» **GIVEN PROBLEM**
Could you rewrite the listing below, beginning at the line that has "Click the -1.0" and stopping after the line that has "Action: point(1348,845)", and give only those lines, requests included, with every coordinate in the answers raised by 124?

» **DATASET**
--------------------------------
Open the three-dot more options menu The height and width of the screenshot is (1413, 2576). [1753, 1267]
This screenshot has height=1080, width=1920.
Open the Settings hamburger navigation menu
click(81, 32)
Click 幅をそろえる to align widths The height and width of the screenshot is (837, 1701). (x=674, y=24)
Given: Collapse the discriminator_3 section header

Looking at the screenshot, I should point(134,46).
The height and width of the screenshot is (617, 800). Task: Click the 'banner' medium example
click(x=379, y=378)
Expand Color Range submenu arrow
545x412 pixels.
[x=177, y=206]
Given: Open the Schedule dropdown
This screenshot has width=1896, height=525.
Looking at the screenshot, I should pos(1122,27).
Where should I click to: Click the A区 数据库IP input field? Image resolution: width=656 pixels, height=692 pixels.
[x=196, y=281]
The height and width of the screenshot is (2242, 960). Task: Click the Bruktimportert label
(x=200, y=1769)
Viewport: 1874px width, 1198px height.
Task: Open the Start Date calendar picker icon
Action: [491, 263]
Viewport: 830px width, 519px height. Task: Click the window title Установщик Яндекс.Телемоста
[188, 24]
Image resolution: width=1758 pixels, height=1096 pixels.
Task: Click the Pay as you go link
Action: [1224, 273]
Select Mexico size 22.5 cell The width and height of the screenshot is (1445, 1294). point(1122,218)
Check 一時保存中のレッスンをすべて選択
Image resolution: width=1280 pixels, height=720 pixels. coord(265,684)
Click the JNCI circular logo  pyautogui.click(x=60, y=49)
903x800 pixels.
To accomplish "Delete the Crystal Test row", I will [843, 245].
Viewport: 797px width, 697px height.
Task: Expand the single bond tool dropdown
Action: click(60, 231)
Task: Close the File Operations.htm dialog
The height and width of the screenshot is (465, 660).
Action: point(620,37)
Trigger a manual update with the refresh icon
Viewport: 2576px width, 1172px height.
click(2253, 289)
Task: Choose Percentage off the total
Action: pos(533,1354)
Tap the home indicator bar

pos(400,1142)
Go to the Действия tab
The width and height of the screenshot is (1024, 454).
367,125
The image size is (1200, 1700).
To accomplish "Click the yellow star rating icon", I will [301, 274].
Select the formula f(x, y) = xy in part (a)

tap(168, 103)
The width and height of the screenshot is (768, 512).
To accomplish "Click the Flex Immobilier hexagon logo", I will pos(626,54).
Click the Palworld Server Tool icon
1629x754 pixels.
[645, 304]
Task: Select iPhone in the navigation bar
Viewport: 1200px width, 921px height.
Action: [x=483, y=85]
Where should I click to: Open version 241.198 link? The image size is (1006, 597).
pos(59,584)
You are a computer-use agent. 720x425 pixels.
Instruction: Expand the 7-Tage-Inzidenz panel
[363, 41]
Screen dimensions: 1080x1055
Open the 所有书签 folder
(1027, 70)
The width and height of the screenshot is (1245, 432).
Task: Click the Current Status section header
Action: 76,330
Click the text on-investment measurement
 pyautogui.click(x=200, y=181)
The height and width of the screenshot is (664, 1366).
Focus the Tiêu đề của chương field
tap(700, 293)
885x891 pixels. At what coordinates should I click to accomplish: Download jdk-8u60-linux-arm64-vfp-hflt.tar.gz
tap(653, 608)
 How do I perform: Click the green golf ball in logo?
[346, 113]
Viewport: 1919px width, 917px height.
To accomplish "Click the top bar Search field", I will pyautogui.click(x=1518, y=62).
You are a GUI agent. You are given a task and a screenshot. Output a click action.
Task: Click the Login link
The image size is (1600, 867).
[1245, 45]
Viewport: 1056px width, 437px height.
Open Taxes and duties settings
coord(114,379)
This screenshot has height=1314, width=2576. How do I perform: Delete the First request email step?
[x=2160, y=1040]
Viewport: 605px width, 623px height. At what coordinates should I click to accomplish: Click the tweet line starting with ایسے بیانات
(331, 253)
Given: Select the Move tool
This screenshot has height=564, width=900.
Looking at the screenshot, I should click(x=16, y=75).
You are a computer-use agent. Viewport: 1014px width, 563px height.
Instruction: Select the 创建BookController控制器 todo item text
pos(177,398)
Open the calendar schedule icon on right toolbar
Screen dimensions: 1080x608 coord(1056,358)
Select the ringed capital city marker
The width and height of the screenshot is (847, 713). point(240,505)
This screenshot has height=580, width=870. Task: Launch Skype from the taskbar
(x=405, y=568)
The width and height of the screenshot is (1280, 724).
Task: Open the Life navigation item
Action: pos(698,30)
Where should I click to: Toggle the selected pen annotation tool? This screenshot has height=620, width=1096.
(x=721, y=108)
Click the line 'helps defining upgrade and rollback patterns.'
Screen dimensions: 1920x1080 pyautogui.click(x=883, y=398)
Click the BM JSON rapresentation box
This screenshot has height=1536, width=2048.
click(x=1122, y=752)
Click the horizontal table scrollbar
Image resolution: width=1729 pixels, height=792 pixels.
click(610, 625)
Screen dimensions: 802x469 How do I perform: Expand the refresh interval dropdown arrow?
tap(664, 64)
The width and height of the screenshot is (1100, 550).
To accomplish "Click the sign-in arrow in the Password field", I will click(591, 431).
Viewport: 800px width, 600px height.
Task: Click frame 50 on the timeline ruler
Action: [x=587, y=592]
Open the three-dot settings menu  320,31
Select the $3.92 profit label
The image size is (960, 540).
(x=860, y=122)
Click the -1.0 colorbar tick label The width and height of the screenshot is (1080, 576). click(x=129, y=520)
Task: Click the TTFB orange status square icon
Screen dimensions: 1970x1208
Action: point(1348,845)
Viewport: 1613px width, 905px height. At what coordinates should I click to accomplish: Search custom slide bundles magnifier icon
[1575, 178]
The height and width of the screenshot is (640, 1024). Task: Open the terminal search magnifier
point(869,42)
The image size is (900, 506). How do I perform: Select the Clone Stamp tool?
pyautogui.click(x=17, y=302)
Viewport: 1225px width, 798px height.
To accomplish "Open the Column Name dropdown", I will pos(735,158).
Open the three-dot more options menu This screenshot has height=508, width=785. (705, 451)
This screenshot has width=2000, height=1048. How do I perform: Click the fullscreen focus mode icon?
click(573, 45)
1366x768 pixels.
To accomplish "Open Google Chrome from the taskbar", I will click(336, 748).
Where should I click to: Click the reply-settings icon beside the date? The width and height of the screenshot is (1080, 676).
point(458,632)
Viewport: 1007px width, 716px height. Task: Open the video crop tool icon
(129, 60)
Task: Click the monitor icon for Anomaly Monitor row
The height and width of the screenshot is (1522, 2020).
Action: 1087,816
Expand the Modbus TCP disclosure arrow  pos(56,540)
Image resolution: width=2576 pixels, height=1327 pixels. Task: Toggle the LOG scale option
--------------------------------
» **SOLUTION TO THIS TASK**
Click the -1.0 colorbar tick label The width and height of the screenshot is (1080, 576). click(x=253, y=644)
Task: Click the TTFB orange status square icon
Screen dimensions: 1970x1208
Action: point(1472,969)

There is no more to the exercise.